____ Data records
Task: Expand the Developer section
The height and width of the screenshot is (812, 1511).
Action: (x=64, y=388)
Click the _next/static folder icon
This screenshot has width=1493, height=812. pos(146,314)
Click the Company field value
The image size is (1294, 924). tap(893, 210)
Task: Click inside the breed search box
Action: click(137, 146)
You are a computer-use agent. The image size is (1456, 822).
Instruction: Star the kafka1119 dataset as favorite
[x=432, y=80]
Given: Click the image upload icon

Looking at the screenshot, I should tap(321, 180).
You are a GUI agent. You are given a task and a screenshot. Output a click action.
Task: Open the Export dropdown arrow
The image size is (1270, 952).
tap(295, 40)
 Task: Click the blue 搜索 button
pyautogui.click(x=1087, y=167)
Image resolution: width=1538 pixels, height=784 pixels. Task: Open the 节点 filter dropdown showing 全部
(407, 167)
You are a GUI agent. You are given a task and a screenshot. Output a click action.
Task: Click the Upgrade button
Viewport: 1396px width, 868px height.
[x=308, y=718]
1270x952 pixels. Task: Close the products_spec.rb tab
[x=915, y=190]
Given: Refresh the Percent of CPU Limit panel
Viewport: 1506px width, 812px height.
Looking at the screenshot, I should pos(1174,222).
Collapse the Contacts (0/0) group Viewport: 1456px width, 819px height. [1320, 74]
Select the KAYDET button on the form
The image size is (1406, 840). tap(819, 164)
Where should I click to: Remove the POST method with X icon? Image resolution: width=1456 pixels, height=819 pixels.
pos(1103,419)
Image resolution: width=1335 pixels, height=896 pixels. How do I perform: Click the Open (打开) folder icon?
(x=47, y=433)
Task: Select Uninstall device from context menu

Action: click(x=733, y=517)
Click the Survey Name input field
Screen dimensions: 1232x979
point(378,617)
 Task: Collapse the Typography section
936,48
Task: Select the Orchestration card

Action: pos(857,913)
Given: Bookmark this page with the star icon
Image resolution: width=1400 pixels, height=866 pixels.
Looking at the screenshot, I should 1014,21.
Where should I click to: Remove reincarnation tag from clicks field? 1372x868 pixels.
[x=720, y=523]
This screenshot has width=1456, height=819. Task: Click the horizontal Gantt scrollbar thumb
________
The full listing above needs to be output exactly.

- _Written solution_
Task: Expand the Developer section
The height and width of the screenshot is (812, 1511).
Action: (x=64, y=388)
Click the _next/static folder icon
This screenshot has width=1493, height=812. pos(146,314)
Click the Company field value
The image size is (1294, 924). tap(893, 210)
Task: Click inside the breed search box
Action: click(137, 146)
You are a computer-use agent. The image size is (1456, 822).
Instruction: Star the kafka1119 dataset as favorite
[x=432, y=80]
Given: Click the image upload icon

Looking at the screenshot, I should tap(321, 180).
You are a GUI agent. You are given a task and a screenshot. Output a click action.
Task: Open the Export dropdown arrow
The image size is (1270, 952).
tap(295, 40)
 Task: Click the blue 搜索 button
pyautogui.click(x=1087, y=167)
Image resolution: width=1538 pixels, height=784 pixels. Task: Open the 节点 filter dropdown showing 全部
(407, 167)
You are a GUI agent. You are given a task and a screenshot. Output a click action.
Task: Click the Upgrade button
Viewport: 1396px width, 868px height.
[x=308, y=718]
1270x952 pixels. Task: Close the products_spec.rb tab
[x=915, y=190]
Given: Refresh the Percent of CPU Limit panel
Viewport: 1506px width, 812px height.
Looking at the screenshot, I should pos(1174,222).
Collapse the Contacts (0/0) group Viewport: 1456px width, 819px height. [1320, 74]
Select the KAYDET button on the form
The image size is (1406, 840). tap(819, 164)
Where should I click to: Remove the POST method with X icon? Image resolution: width=1456 pixels, height=819 pixels.
pos(1103,419)
Image resolution: width=1335 pixels, height=896 pixels. How do I perform: Click the Open (打开) folder icon?
(x=47, y=433)
Task: Select Uninstall device from context menu

Action: click(x=733, y=517)
Click the Survey Name input field
Screen dimensions: 1232x979
point(378,617)
 Task: Collapse the Typography section
936,48
Task: Select the Orchestration card

Action: pos(857,913)
Given: Bookmark this page with the star icon
Image resolution: width=1400 pixels, height=866 pixels.
Looking at the screenshot, I should 1014,21.
Where should I click to: Remove reincarnation tag from clicks field? 1372x868 pixels.
[x=720, y=523]
This screenshot has width=1456, height=819. Task: Click the horizontal Gantt scrollbar thumb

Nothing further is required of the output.